The store is open three days a week to students and district employees and on Tuesday evenings to the rest of the community.
Instead of money, shoppers use points. All students get points based on the sizes of their families. A small family — with three or fewer people in the household — is allotted 40 points, and a large family with six or more people gets 65 points. The bigger the family, the more points. The points are replenished every week.
Items in the grocery store cost one to three points.
“They’re able to purchase a lot of items with those points,” Love said.
Students can earn more points through positive office referrals from staff members for “outstanding” performance in the classroom or around the school building, Love said. Students can also earn points through on-campus jobs, such as in the school garden or as mentors or assistants.
Love said the school requires students to apply for the jobs to gain real-world experience and learn responsibility.
“There’s a job application that they have to fill out. They have to have two references. They have to maintain passing grades,” he said.
Juarez said the point system aims to prevent anyone from feeling embarrassed about needing assistance.
“It won’t embarrass them that they have to — from time to time — go to a food pantry,” he said.
The high school also partnered with the grocery company Albertsons to open the store, which is run entirely by students who stock shelves, maintain inventory, check out customers and bag groceries. The store employs five students, including three store managers.
One of the managers, Preston Westbrook, an 11th grader at Linda Tutt High School, said the work has been rewarding.
“It makes me feel better that they’re feeling good and not having the life struggles trying to figure out where they’re going to get their food or the money to be able to do this,” Westbrook told NBC Dallas-Fort Worth.

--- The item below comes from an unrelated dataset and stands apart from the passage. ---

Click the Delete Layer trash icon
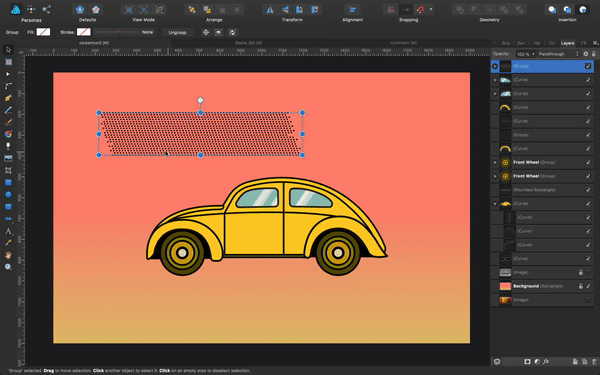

Juarez said some of the $300,000 in grant money has been used to hire a counselor and a nurse, as well as a resource navigator who meets with parents at First Refuge Ministries in Sanger and helps them navigate how to get resources they need.
Some people online have criticized the store’s point payment system for trading needed aid for good acts. Love said some people have asked about the point system. His answer, he said, is: No one is turned away.
“If anybody needs something, I will go above and beyond myself,” he said. “And I would even deliver the groceries to their house if I needed to.”
Anyone who criticizes the program doesn’t understand it, Juarez said.
“Everybody gets points,” Juarez said. “If you don’t want to use your points, you can donate your points.”
Love said he has been “very intentional and strategic” by requiring students to go through the grocery store.
“If everybody’s doing it, it takes away the embarrassment,” he said.
Juarez said that he has spoken to school officials in other states, including California, Delaware, North Carolina and Oregon, who want to follow the approach to addressing food insecurity and that he has offered his assistance because he wants it to take off.
“If the school district can be so important like that, we can change a community,” he said. “And if we can change a community, we can change an area. And then, if we change an area, we can change the state”. If we can change the state, we can change the country. If we can change the country, we can change the world.”